§ EXERCISE DETAILS: Send back exactly the lines from the opening line of the records below through the one with "1280x720 pixels.".

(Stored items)
+--
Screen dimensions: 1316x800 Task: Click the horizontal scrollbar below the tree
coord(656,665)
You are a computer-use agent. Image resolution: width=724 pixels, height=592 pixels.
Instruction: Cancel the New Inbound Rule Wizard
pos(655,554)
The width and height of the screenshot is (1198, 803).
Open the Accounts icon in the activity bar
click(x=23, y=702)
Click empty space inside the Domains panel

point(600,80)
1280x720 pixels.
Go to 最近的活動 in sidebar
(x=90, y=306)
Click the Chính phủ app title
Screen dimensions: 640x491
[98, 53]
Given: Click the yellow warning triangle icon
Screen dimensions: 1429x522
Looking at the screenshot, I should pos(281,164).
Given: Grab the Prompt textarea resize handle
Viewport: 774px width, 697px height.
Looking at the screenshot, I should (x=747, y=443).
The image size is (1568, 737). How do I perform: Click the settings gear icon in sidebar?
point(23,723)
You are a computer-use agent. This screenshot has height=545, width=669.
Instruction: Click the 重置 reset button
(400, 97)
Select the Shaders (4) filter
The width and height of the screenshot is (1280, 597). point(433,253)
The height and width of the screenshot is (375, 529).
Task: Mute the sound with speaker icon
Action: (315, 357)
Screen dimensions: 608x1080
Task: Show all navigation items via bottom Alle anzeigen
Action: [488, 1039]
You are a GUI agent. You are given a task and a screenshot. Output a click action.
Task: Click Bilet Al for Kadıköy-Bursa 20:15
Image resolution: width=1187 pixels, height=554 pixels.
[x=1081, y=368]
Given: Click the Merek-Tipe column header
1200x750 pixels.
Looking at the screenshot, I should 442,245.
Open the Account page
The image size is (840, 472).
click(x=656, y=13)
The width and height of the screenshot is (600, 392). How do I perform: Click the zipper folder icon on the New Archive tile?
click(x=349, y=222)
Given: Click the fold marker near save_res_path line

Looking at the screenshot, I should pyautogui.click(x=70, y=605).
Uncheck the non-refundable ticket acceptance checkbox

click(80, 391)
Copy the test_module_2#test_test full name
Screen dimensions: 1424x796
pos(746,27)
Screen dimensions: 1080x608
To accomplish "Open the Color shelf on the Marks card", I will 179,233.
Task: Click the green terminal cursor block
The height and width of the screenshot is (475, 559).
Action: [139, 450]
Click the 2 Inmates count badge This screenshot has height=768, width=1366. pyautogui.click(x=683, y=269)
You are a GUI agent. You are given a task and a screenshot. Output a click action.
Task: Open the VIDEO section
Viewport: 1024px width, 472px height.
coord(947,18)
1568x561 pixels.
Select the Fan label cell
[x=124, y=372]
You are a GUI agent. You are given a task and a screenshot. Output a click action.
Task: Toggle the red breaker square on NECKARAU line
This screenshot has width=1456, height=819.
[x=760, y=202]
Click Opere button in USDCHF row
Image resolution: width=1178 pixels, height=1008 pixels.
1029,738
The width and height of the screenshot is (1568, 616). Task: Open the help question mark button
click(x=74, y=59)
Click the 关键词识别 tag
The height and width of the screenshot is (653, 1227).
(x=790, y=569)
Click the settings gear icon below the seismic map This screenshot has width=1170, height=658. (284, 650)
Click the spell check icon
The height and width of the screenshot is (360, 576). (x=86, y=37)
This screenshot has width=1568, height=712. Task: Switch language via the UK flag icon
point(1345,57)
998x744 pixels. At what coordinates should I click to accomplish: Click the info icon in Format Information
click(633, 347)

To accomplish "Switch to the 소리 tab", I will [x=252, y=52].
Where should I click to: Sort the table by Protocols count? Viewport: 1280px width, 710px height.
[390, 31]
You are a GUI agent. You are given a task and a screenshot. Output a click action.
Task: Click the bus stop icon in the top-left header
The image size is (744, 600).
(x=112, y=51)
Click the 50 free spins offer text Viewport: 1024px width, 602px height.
+--
§ YOUR SOLUTION:
Screen dimensions: 1316x800 Task: Click the horizontal scrollbar below the tree
coord(656,665)
You are a computer-use agent. Image resolution: width=724 pixels, height=592 pixels.
Instruction: Cancel the New Inbound Rule Wizard
pos(655,554)
The width and height of the screenshot is (1198, 803).
Open the Accounts icon in the activity bar
click(x=23, y=702)
Click empty space inside the Domains panel

point(600,80)
1280x720 pixels.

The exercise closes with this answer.